An appeal filed against the zoning administrator by the Hayes Valley Neighborhood Association (HVNA) was denied yesterday by the Board of Appeals.
Kit and Ace, a Canadian retailer that has 29 open locations worldwide and 21 more on the way, has brought the issue of formula retail law to Hayes Valley in its attempt to open a shop at 371 Hayes St. In the past few weeks signs have been posted in windows across the neighborhood asking the community to oppose Kit and Ace, and to attend a City Hall hearing on the issue.
Photo: Madeline Behrens-Brigham
Last night that hearing took place, but the verdict didn't bode well for Kit and Ace's opposition. Commissioners ruled 3-1 in Kit and Ace's favor, based on the fact that at the time of the application the retailer did not qualify as formula retail. Under the law, businesses with more than 11 shops worldwide are considered "formula retail": although that number has now been surpassed, when Kit and Ace originally applied it only had eight shops.
Darryl Kopke, the CEO of Kit and Ace, spoke at the hearing about why he felt the retailer would benefit the community.
"A significant percentage of our fixtures are designed and created by local artisans, and we pay for those. We have our supper clubs catered by local chefs. Our shops have in-shop designers that can create a career for themselves. We have free wi-fi and sparkling water in our shops ... With due respect we understand the dynamics of this city's rules. We're not a chain store in the traditional sense, we've never considered ourselves formula retail. We are local and we're committed to the community."
In addition to the presence of the CEO, 12 newly-hired Kit and Ace employees sat in the back row of the hearing room.
Scott Sanchez of the Planning Department acknowledged the difficulty of the laws surrounding formula retail. "We don't debate now that the company is formula retail, but they weren't when the permit was approved," he said. "Question of intent is always important, but it's very hard to regulate. It's a very broad spectrum. Like La Boulange, which started out as a small bakery, and then became formula retail and owned by Starbucks."

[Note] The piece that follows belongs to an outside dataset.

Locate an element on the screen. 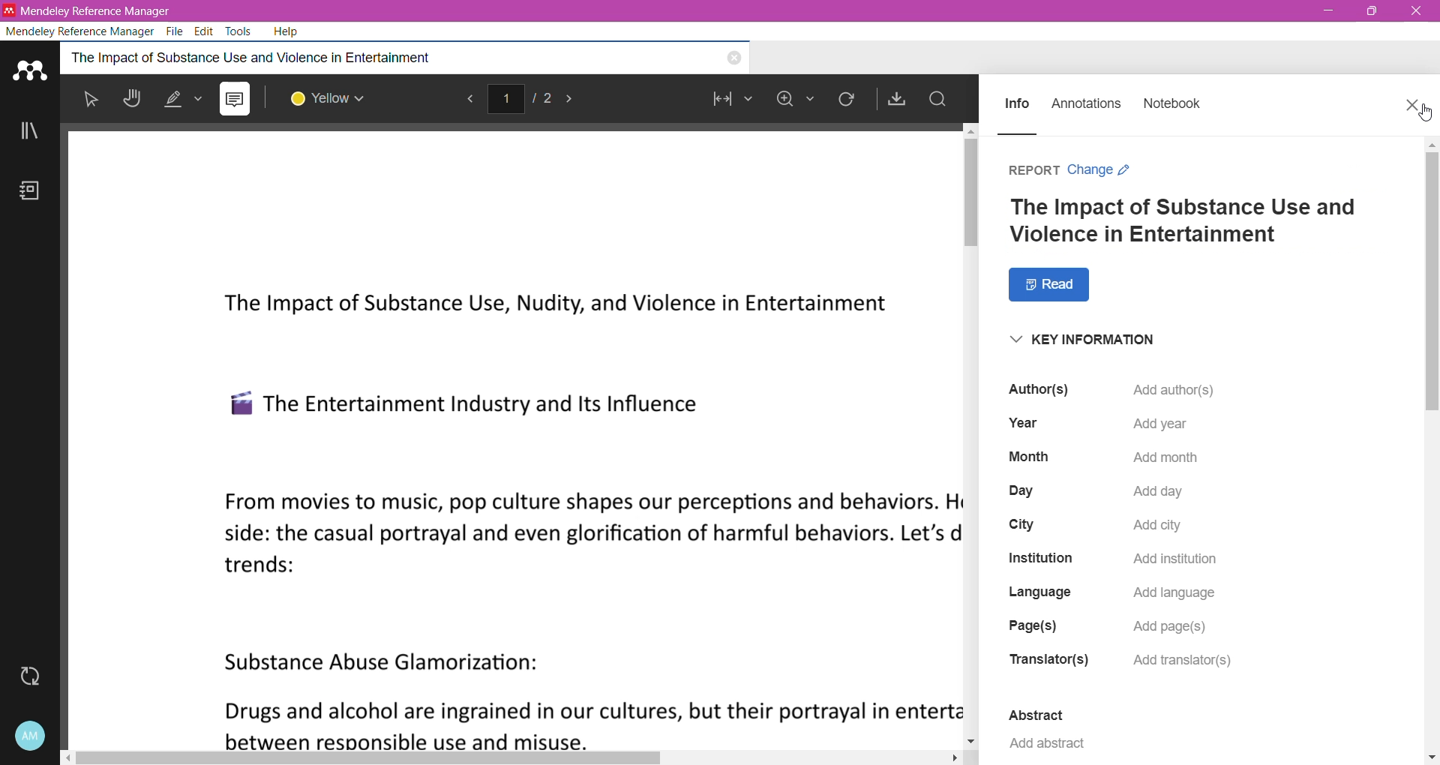 The height and width of the screenshot is (765, 1440). Language is located at coordinates (1045, 591).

Commissioner Darryl Honda sided with the Hayes Valley Neighborhood Association on the issue. "This issue of small business is very passionate to me," he stated. "I was a small business owner for 16 years until Blockbuster rented a big space, causing all the rents to go up. The question here really is the letter and spirit of the law. By both letter and spirit I believe that they are a formula retail. When formula retail moves in, rents go up, then you see small businesses leave. We've seen too many local residents leave because of the economy, and small businesses."
In the end, however, the decision was reached that found Kit and Ace exempt from formula retail restriction.
"We disagree with the the decision," Gail Bough, Vice President of HVNA, told us. However, she said that "Kit and Ace has reached out to the organization to meet with HVNA's president and Vice President. Kit and Ace seems to have a clearer understanding of what Hayes Valley represents than when it decided to open here."
Larry Cronander, President of HVNA, stated that, "HVNA will continue to be vigilant in defending the formula retail ban in Hayes Valley and will work closely with the Planning Department and the Zoning Administrator to that end."
A HVNA public meeting tonight will cover yesterday's ruling, and the issue of formula retail in the neighborhood. The meeting will take place at 7pm, at the Hayes Valley Playground (Buchanan and Hayes streets).
We'll let you know if any further legal action is taken, and if not, when Kit and Ace will open its doors.